Henry Thornton from Meta walked through what is, by any measure, a remarkable story: a $10 billion-plus data center investment in Richland Parish, Meta’s largest infrastructure investment ever. Four thousand workers on site right now. Over $875 million contracted to Louisiana businesses. For anyone skeptical about whether the Gulf Coast can compete for the biggest projects in the country, that’s a pretty clear answer.

ExxonMobil’s Tyler Soderstrom made the case that open process automation has crossed from “interesting pilot” to “ready to deploy.” ExxonMobil has completed lighthouse and pilot projects and moved OPA into live operations, demonstrating stability, flexibility, and cybersecurity along the way — including a partnership with Anchorage Chemicals right here in Baton Rouge. For plants and contractors, the practical benefits come down to lower integration costs, easier vendor interchangeability, and freedom from proprietary systems. For local system integrators, it opens doors.

The swarm drone work from Westlake and LSU showed what’s possible when you push the technology without losing sight of the budget. The capabilities on display went well beyond basic aerial inspection, with multi-drone swarms identifying leaks, cracks, loose bolts, PPE compliance issues, and structural misalignment across large pipe racks with minimal human exposure. The training behind it involved millions of virtual simulations, and the decision support layer uses large language models to help operators act on what the drones find. Faster inspections, lower cost, and better safety are pillars of any well-run facility.

Turner Industries shared an honest, unglamorous account of what it actually takes to roll out digital tablets in field operations. Paul Plauche didn’t sugarcoat the challenges: intrinsically safe hardware requirements, network and connectivity gaps, AI expectations that didn’t always match real-world data, and the constant risk of piling duplicate data entry onto frontline workers rather than reducing it. The lesson wasn’t that the tools don’t work. Technology simplifies field work only when you pair it with strong human engagement and get the fundamentals right first. When Turner did that, the safety improvements were real and measurable.

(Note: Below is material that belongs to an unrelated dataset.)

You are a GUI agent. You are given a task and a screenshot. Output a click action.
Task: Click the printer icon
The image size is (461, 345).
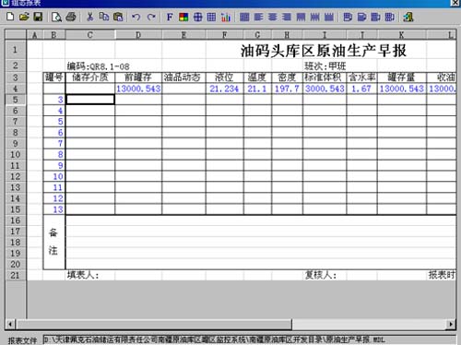coord(71,17)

IBM closed things out with a broader lens, arguing that the next wave isn’t just AI but agentic AI — systems that don’t just answer questions but take action. Whether that excites or unnerves you probably says something about where your organization is right now.

Louisiana isn’t behind on this. The facilities are here, the workforce is here, the investment is coming. What TEC Next keeps demonstrating is that the region moves faster when plants and contractors learn together rather than separately — and that showed up in every session, in the real projects people described, and in the conversations in the hallway afterward.